I asked her if there had been any new developments regarding the proposed removal of German-owned art to the United States. Yes, there had been. But nothing conclusive. There was a cable from General Clay to the War Department early in September.[3] The cable spoke of “holding German objects of art in trust for eventual return to the German people.” But it didn’t contain the clause “if and when the German nation had earned the right to their return” which had appeared in the original document. Besides the cable, there had been a communication from Berlin asking for an estimate of the cubic footage in art repositories of the American Zone. It was a question impossible to answer accurately. But Bancel and Charlie had figured out a reply, citing the approximate size of one of the repositories and leaving it up to Berlin to multiply the figures by the total number in the entire zone. Now that John Nicholas Brown and Charlie Kuhn were back in the United States, they might be able to discourage the projected removal. I had only one piece of information to contribute on the subject: a letter from George Stout saying that he had been asked by the Roberts Commission to give an opinion, based on purely technical grounds, of the risk involved in sending paintings to America. He did so, stating that to remove them would cube the risk of leaving them in Germany.

When Corporal Reeds returned to the office, Edith and I went across the street to the Officers’ Mess. While we were at lunch, she told me that Jim Reeds had been a discovery of George’s. He had been with George and Bancel at their office in Wiesbaden. Jim was a tall, serious fellow with sandy hair and a turned-up nose. Edith said that he had been a medical student before the war and that he came from Missouri. There was so much paper work to do in the office that he never got caught up. The German typist was slow and inaccurate.
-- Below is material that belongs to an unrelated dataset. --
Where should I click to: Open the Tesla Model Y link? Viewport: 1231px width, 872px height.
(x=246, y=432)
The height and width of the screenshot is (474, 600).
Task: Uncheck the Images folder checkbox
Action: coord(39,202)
Jim had to do over nearly half the letters he gave her to copy. But his patience was inexhaustible and he never complained.

Bancel didn’t get back from Frankfurt until late in the afternoon. The return of the Veit Stoss altarpiece had come up again and he had had a long talk about it with the Polish liaison officer at USFET, who was a nephew of the Archbishop of Cracow. After that he had had a session with Colonel A. J. de la Bretesche, the French liaison officer. And, for good measure, he had to take up the problem of clearance for the two Czech representatives who would be arriving in a few days. He said wearily that practically all of his days were like that, now that restitution was going full speed ahead. I told him that I had had an uneventful but profitable afternoon, going through the correspondence which had accumulated on his desk. There had been several telephone calls, among them one from Colonel Walter Kluss. Bancel said he would answer that one in person, as he wanted to introduce me to the colonel, who was chief of the Restitution Control Branch. Restitution involved settling the claims of the occupied countries for everything the Germans had taken from them. These claims covered every conceivable kind of property—factory equipment, vehicles, barges, machinery, racehorses, livestock, household furniture, etc.

The colonel’s office was at the end of the corridor. On our way down the hall, Bancel said that the Army could do with a few more officers like Colonel Kluss. This observation didn’t give me a very clear picture of the colonel, but when I met him I knew what Bancel meant. There was an unassuming friendliness and simplicity about him that I didn’t usually associate with full colonels. His interest in the activities of the MFA&A Section was genuine and personal. He was particularly fond of Bancel and Edith and, during our visit with him that afternoon, spoke admiringly of the work which they and Charlie Kuhn had done. While other sections of the Restitution Control Branch were still generalizing about restitution, the MFA&A Section had tackled the problem realistically. It wasn’t a question of mapping out a program which might work. The program did work. The wisdom and foresight of Bancel’s planning appealed to the practical side of Colonel Kluss’ nature and, throughout the months of our association with him, he was never too busy to help us when we went to him with our troubles.